Parlant de complexité, j'attire votre attention sur un débat que nous avons eu hier, et au cours duquel vous avez reconnu, avec une sagesse et une correction qui vous caractérisent, que le décret relatif à l'encadrement différencié était particulièrement complexe. À l'heure actuelle, le gouvernement
n'aurait pas encore choisi la piste à suivre, parmi celles prévues par le décret, notamment pour passer de 12,5 % à 25 % d'écoles en discrimination positive. Pourtant le parlement avait voté tant les moyens – même s'ils ont été diminués
pour des raisons budgétaires – que la technique.

Pour diverses raisons, cette technique apparaît aujourd'hui difficilement applicable voire inapplicable.
Les obstacles rencontrés sont dus à la complexité du décret.
Je voudrais faire le parallèle avec ce décret.
Plus le système se complexifie – il concerne cinq ou dix pour-cent d'enfants – plus il est difficile d'aller au fond du problème. Cela signifie-t-il que tout
ce qui est complexe est incompréhensible et n'apporte pas de solution ? Pas du tout. Cependant, ici,
il est question de parents et d'enfants, et je crains
que la complexité du système n'augmente le déficit
social.
Les parents les mieux informés, qui ont l'occasion de consulter des juristes, qui consultent Internet ou qui auront eu l'opportunité de prendre connaissance de nos commentaires, comprendront rapidement le système. Les autres auront besoin de plus de temps, ce qui risque de les faire réagir hors
délai.
J'en arrive à la prééminence du critère géographique.
Je ne comprends toujours pas pourquoi le lieu de travail n'a pas été repris comme
critère.
Sans cesse, les ministres nous parlent, à juste titre d'ailleurs, d'emploi. Il faut trouver un emploi, l'emploi génère la socialisation, il permet
d'avoir ses marques dans la société ! C'est ce que nous souhaitons pour tous. Des millions d'euros sont dépensés à cette fin, tant à l'échelon fédéral que régional, et c'est une bonne chose ! L'emploi est un facteur de stabilisation des parents, qui
doivent parfois parcourir de nombreux kilomètres pour travailler. Or le critère du lieu de travail n'est pas retenu.
============
◆ PROBLÈME À RÉSOUDRE
Relevez, s'il vous plaît, toutes les sources d'information que le texte choisi attribue aux parents les mieux informés. Le matériel ci-dessous provient d'une autre source.

◆ MATÉRIEL RECUEILLI
============
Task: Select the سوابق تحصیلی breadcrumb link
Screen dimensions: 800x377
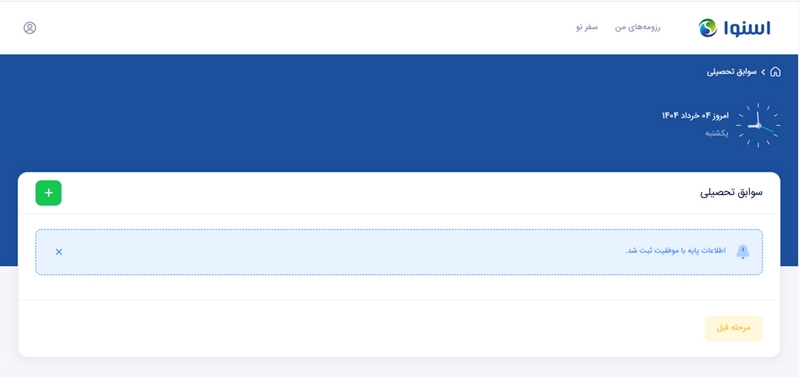Action: pos(732,72)
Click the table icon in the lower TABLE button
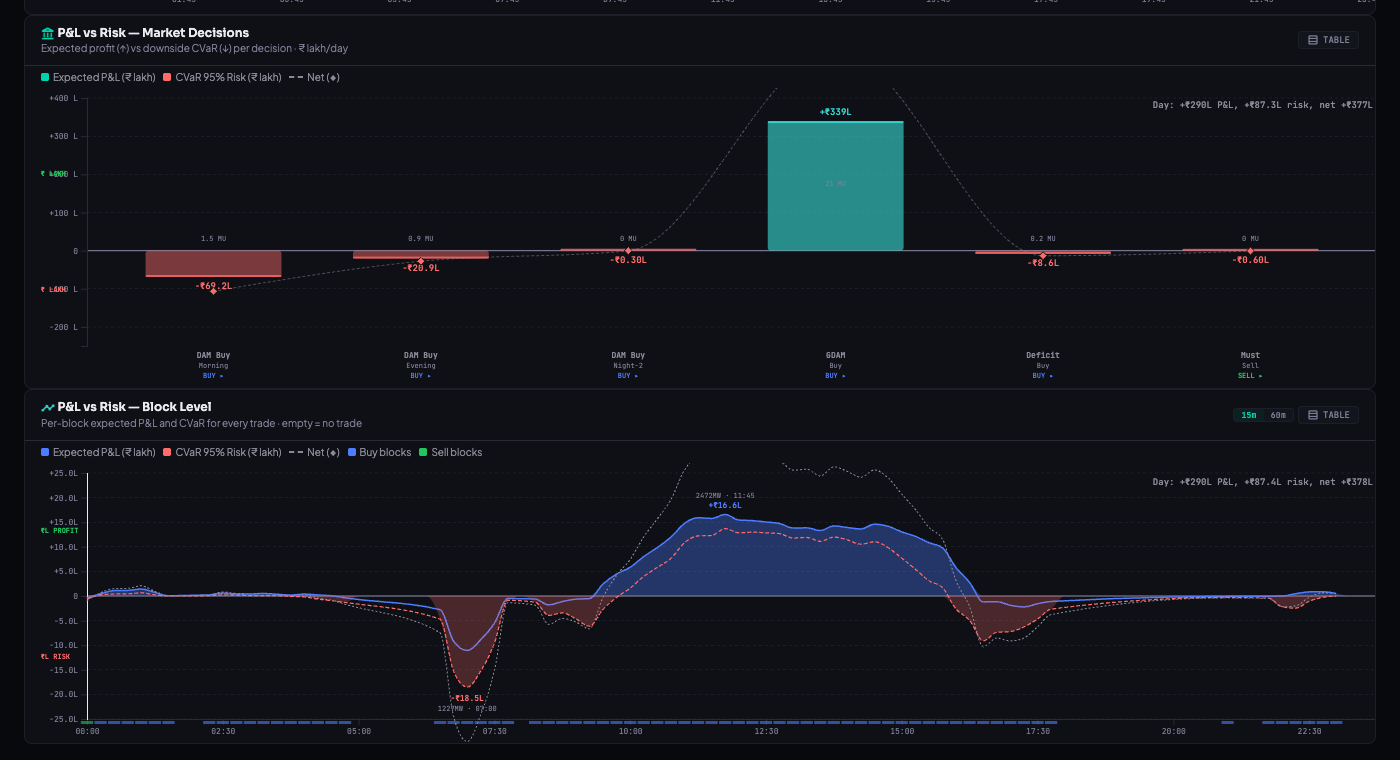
============
◆ RÉPONSE ÉCRITE
- Des juristes
- Internet
- Nos commentaires